Bank of America strategist Michael Hartnett notes that the Trump administration is increasingly employing government intervention measures to manage the economy, a transformation described as shifting from "invisible hand to visible fist."
Hartnett states that while price controls for 2025 have not been explicitly announced, the government is implementing subtle measures to control prices in key sectors and increase supply, potentially to prevent a second wave of unwelcome inflation ahead of midterm elections.
This strategy has already been implemented across multiple industries. In the energy sector, the government has pursued deregulation policies and promoted the Ukraine peace process, yet energy stocks have declined 3% since the election. In healthcare, executive orders have reduced U.S. drug prices to "most favored nation" levels, with the sector falling 8% since the election. In housing, a "national housing emergency" has been declared, with affordability improvements through increased supply, causing homebuilders (XHB) to drop 2% since the election.
Hartnett notes that markets are responding to these political moves by shorting "inflation-suppressing" sectors while going long on sectors capable of "beating China" and creating leverage for favorable trade deals in 2026.
Hartnett identifies the Big Tech Seven, semiconductors, and aerospace & defense as "national security winner" industries benefiting from this dynamic.

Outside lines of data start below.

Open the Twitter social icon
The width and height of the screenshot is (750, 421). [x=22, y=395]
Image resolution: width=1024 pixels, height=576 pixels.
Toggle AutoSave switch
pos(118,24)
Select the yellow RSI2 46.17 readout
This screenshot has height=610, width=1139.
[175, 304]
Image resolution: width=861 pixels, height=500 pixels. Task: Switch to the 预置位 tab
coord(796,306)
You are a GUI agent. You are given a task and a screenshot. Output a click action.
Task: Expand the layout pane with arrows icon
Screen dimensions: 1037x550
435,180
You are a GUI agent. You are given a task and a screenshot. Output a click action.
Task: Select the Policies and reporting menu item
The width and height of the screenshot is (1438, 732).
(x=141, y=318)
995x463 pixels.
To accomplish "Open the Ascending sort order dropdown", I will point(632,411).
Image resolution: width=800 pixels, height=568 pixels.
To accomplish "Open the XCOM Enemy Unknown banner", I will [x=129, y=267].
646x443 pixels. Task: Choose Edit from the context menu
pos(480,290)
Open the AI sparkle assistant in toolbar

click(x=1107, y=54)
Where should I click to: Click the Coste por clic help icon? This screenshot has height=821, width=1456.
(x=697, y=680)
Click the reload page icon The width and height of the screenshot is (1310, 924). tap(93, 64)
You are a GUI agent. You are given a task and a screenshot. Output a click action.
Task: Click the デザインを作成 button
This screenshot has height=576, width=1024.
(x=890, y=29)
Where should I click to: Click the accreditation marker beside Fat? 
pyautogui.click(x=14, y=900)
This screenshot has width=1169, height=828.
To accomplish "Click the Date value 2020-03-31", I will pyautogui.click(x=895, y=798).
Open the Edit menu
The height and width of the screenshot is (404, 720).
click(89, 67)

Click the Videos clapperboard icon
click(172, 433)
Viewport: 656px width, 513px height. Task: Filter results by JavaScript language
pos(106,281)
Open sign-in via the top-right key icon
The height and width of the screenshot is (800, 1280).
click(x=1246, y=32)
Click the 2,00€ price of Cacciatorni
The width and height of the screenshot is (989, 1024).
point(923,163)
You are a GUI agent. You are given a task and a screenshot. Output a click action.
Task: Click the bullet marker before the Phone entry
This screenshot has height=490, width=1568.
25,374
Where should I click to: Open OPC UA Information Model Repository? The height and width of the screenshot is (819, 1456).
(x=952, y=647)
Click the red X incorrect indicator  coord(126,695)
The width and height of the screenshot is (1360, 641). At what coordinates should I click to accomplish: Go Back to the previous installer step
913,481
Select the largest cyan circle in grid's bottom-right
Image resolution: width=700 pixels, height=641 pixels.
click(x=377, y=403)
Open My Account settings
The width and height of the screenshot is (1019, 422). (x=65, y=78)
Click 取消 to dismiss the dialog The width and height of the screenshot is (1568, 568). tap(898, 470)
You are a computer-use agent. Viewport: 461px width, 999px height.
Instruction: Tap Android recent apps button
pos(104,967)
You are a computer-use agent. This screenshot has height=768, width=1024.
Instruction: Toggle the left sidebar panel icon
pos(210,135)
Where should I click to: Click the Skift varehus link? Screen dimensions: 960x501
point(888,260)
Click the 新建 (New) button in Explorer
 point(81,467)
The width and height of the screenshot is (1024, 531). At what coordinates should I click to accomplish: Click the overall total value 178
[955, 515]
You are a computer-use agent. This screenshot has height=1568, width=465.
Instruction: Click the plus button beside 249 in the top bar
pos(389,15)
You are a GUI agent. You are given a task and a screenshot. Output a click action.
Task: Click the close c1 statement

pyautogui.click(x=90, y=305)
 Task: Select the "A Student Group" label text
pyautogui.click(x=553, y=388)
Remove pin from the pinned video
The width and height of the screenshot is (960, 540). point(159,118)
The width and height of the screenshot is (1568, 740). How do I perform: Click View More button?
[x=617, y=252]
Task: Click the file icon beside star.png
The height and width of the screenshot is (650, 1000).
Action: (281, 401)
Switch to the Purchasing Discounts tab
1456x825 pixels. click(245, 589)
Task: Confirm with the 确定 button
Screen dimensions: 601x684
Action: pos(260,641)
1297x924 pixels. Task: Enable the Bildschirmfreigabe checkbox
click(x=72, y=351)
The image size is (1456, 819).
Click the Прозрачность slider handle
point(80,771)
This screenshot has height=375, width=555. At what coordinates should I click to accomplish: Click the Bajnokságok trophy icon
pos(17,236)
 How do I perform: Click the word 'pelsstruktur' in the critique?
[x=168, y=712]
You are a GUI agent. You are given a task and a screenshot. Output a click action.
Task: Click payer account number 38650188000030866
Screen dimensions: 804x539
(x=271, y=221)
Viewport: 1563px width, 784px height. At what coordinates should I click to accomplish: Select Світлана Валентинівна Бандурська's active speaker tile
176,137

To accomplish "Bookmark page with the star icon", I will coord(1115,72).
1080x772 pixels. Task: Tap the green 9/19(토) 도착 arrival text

Utilities are identified as the next most vulnerable sector, as Trump has pledged to cut electricity prices by half within 12 months, while the Energy Secretary has expressed concerns about AI demand driving electricity price surges.
Hartnett suggests these selections may continue to benefit as long as President Trump's approval ratings remain above 45%. However, he warns that if approval ratings fall below 40%, this approach could "end badly."